Palantir's Q4 2025 results were genuinely impressive — revenue up 70% year-over-year to $1.41 billion, with U.S. commercial revenue growing 137%. Full-year net income surged more than 250% to $1.625 billion.
By any conventional standard, those are extraordinary numbers. The problem is that markets are forward-looking. When a stock has already priced in years of exceptional growth, even a great earnings report can leave investors unmoved — or worse, looking for reasons to sell. The market's muted reaction to those strong results reflected this dynamic : the good news was already in the price.
The Real Issue Is Valuation: What Does a 208x P/E Actually Mean?
The stock's price-to-earnings ratio exceeds 200x, with a market cap of over $306 billion against trailing revenue of roughly $4.5 billion and net income of $1.625 billion. The gap between what the market is paying and what Palantir is currently earning is enormous.
Think of it this way: you're paying $200 for a business earning $1 today, betting it'll earn $10 or $20 down the road. That's not irrational — but it demands near-perfect execution, with almost no room for error or surprise.
Technical Red Flags: Death Cross and Fibonacci Levels
Beyond valuation concerns, the chart is flashing some warnings that technical traders won't ignore. PLTR recently formed a death cross — the 50-day and 200-day weighted moving averages crossing downward — one of the most widely watched bearish continuation signals in technical analysis.

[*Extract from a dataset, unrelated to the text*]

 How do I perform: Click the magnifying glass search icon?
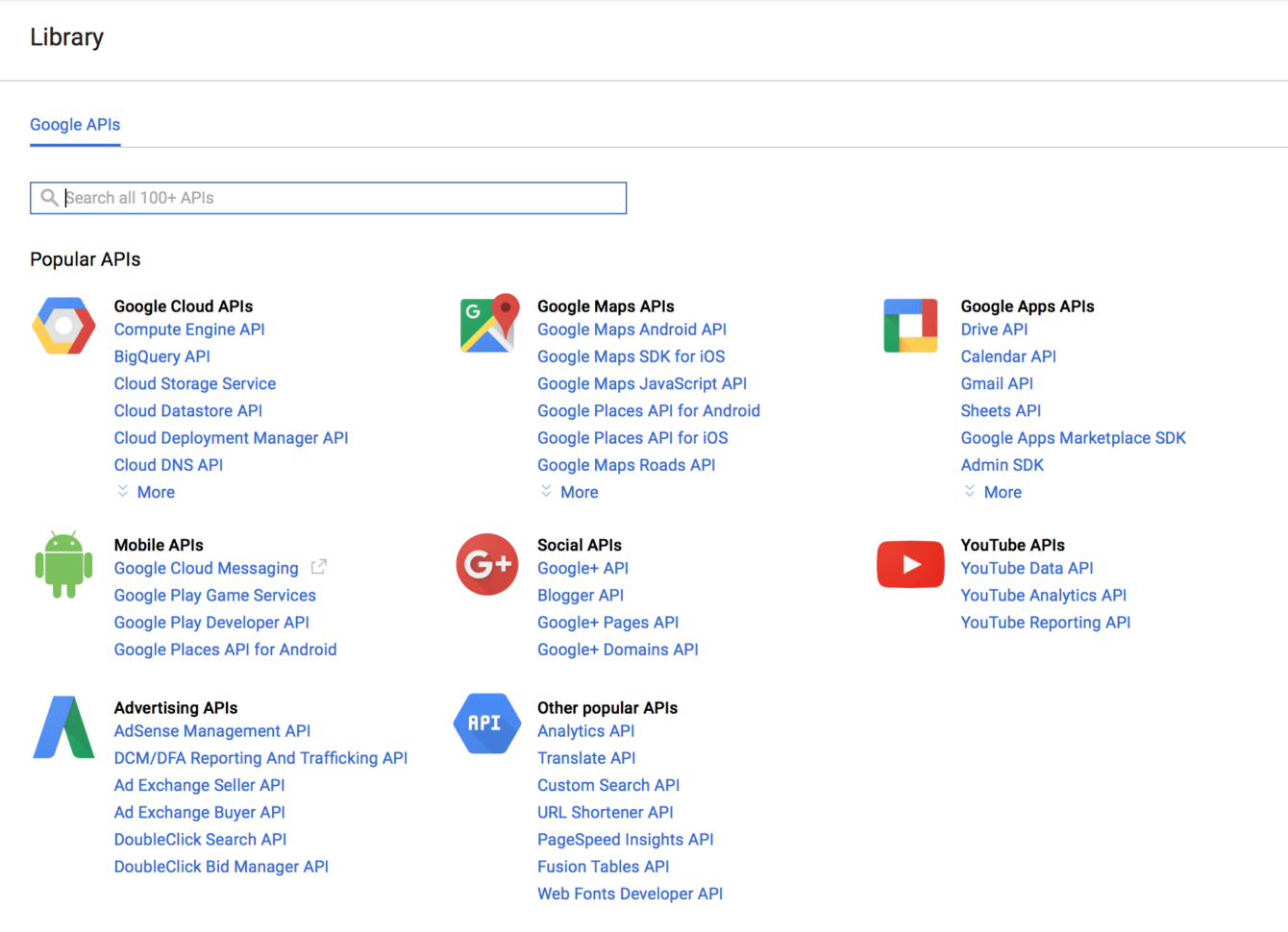[x=49, y=197]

The stock has also fallen through the 50% Fibonacci retracement level near $137 and broken below the $147 support zone that had previously held as a neckline. None of this guarantees further decline, but for momentum-driven investors, these are meaningful signals that a quick recovery isn't a given.
Other Pressures: ICE Controversy and the AI Sector Rotation
Palantir has also faced political headwinds after reports emerged that ICE was using its AI tools to process public immigration tips — a controversy that added negative sentiment on top of an already jittery valuation picture.
Separately, the broader software sector sold off in early 2026 while semiconductor stocks surged, pointing to a clear rotation in tech positioning. When investors rotate out of high-multiple software names into hardware and infrastructure, companies like Palantir tend to take a disproportionate hit.
So Is This a Bubble Bursting, or Is the Market Overreacting?
Both sides of this argument have merit — and that's exactly what makes PLTR such a difficult stock to read.
The bear case isn't hard to make. Even after the sharp drop, PLTR's forward P/E on a GAAP basis remains at 115x, with a PEG ratio of 2.23 — well above the sector median of 1.48. That's a valuation that leaves most value-oriented investors cold.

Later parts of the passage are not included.